Data items:
-- -- --

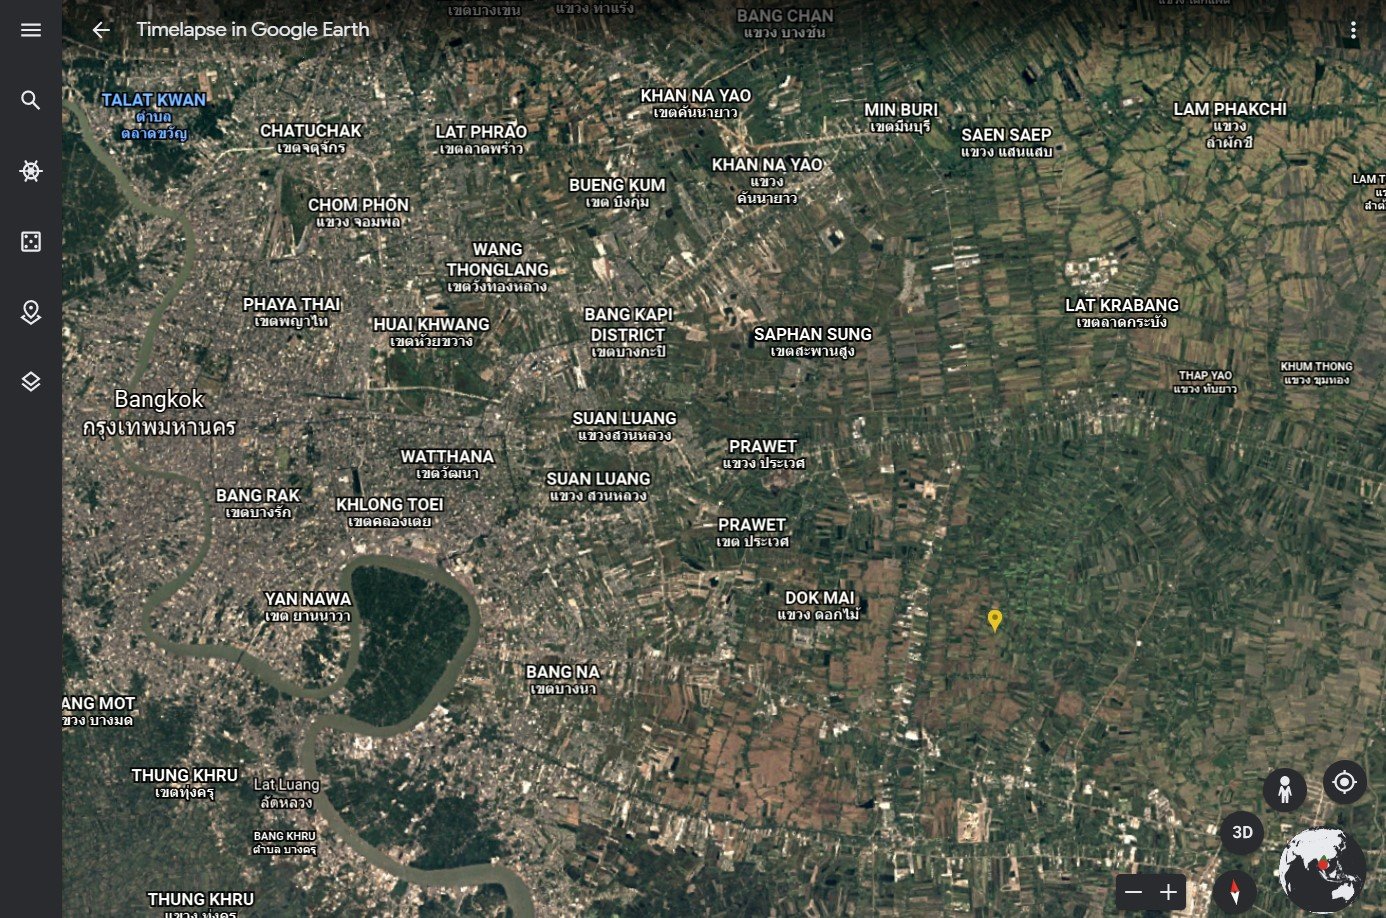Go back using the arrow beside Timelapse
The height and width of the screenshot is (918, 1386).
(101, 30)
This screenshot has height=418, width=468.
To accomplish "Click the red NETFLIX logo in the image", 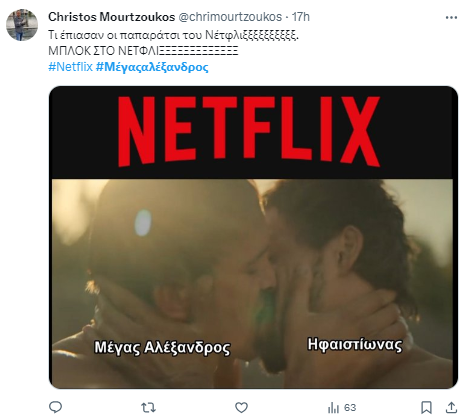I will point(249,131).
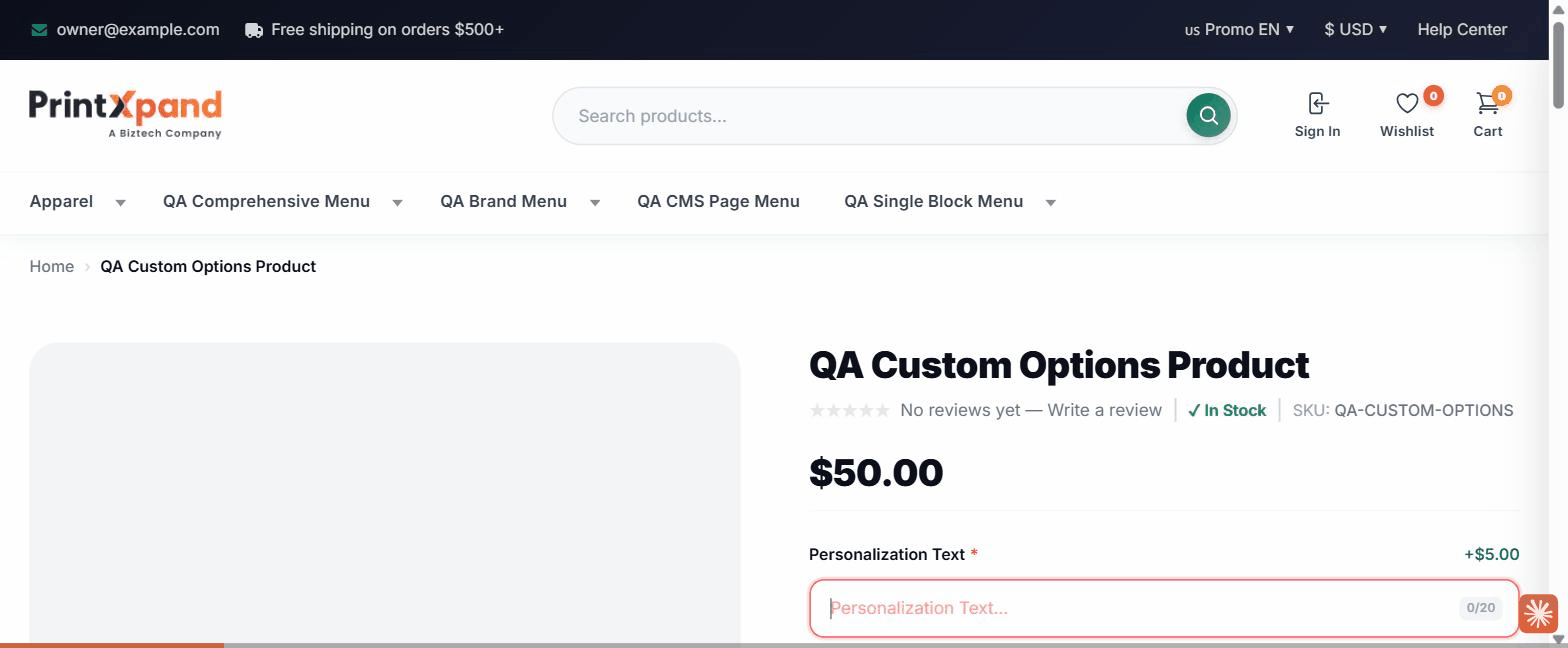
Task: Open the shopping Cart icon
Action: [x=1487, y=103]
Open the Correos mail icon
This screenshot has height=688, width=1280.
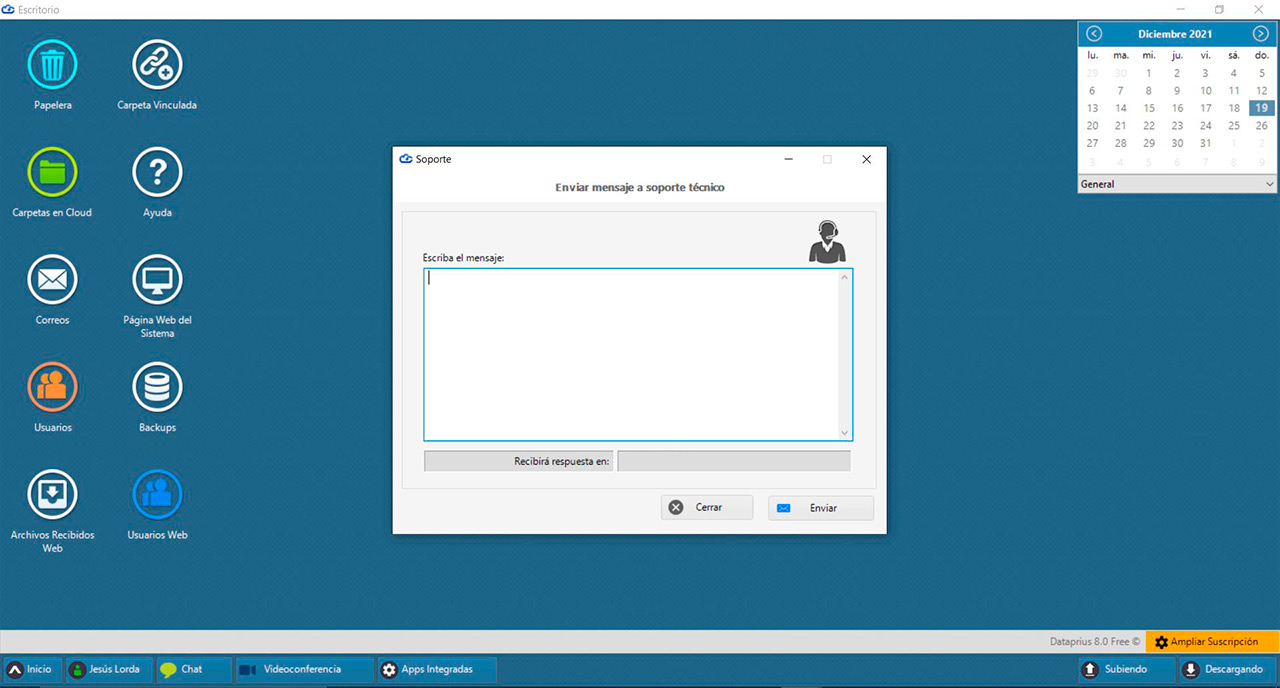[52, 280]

-- -- --

## [How to complete this task]
Exactly the lines from the line that contains "Open the Correos mail icon" through the last line above, and no other lines, must be output, with pictures excluded.

## [Reply]
Open the Correos mail icon
This screenshot has height=688, width=1280.
[52, 280]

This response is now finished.